Saturday, February 11, 2012

Nikkilude #2: Where’s the barfbag? I’m gonna be homesick


I hate admitting this, but I am unbelievably homesick. I came here thinking I would be more taken by culture shock versus feeling emotional thinking about home. If I’m being completely honest, I cry frequently. I’m definitely a cryer in general, so this isn’t alarming (for example, I cried at ‘How to Train your Dragon’…). I cry because I miss my friends, my old life, the things I’ll be missing out on back home, I’m exhausted, I’m confused, I’m constantly in fear about everything, I feel inadequate physically compared to Argentine women, my Spanish really bites sometimes and am distrustful of everybody—which is in direct opposition to my university’s town where everything is safe, all my friends are near and my sense of self is rarely shaken. I feel totally alone at times and really other than crying and writing, there’s not much I can do about it until more time has passed.  I’ve traveled a lot, but my return is never that far from my original departure, so there’s always the sense of knowing I will be home soon. But I am here for 10 months. Looking at a calendar makes me feel hopeless. 10 months in this city that at times I love, but at most times am distrustful of. Every day I wonder if I really want to be here for that long.
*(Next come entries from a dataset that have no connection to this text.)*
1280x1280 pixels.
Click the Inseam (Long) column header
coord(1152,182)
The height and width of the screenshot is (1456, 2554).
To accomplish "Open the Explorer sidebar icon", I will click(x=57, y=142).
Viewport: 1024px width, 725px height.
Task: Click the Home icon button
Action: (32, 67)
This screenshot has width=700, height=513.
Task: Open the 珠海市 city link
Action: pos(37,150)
Not just because I miss my friends and life back home, but because there are so many things I didn’t account for before my trip that at times, 10 months doesn’t sound feasible financially, socially and psychologically. I have until the middle of May to make my final decision about whether or not I truly want to stay for that long, and I hope by then I will be greatly accustomed to the culture and language. For every benefit of leaving, there’s a benefit to staying…right now, I’m torn. I feel so weak admitting this though, because I’ve talked about this trip for years and everybody knows I’m supposed to be gone for 10 months. You’re not supposed to come home early from your dream trip…and as much as you and I would like to give me credit for being really independent and stable, right now I’m fragile, vulnerable and self-conscious of everything.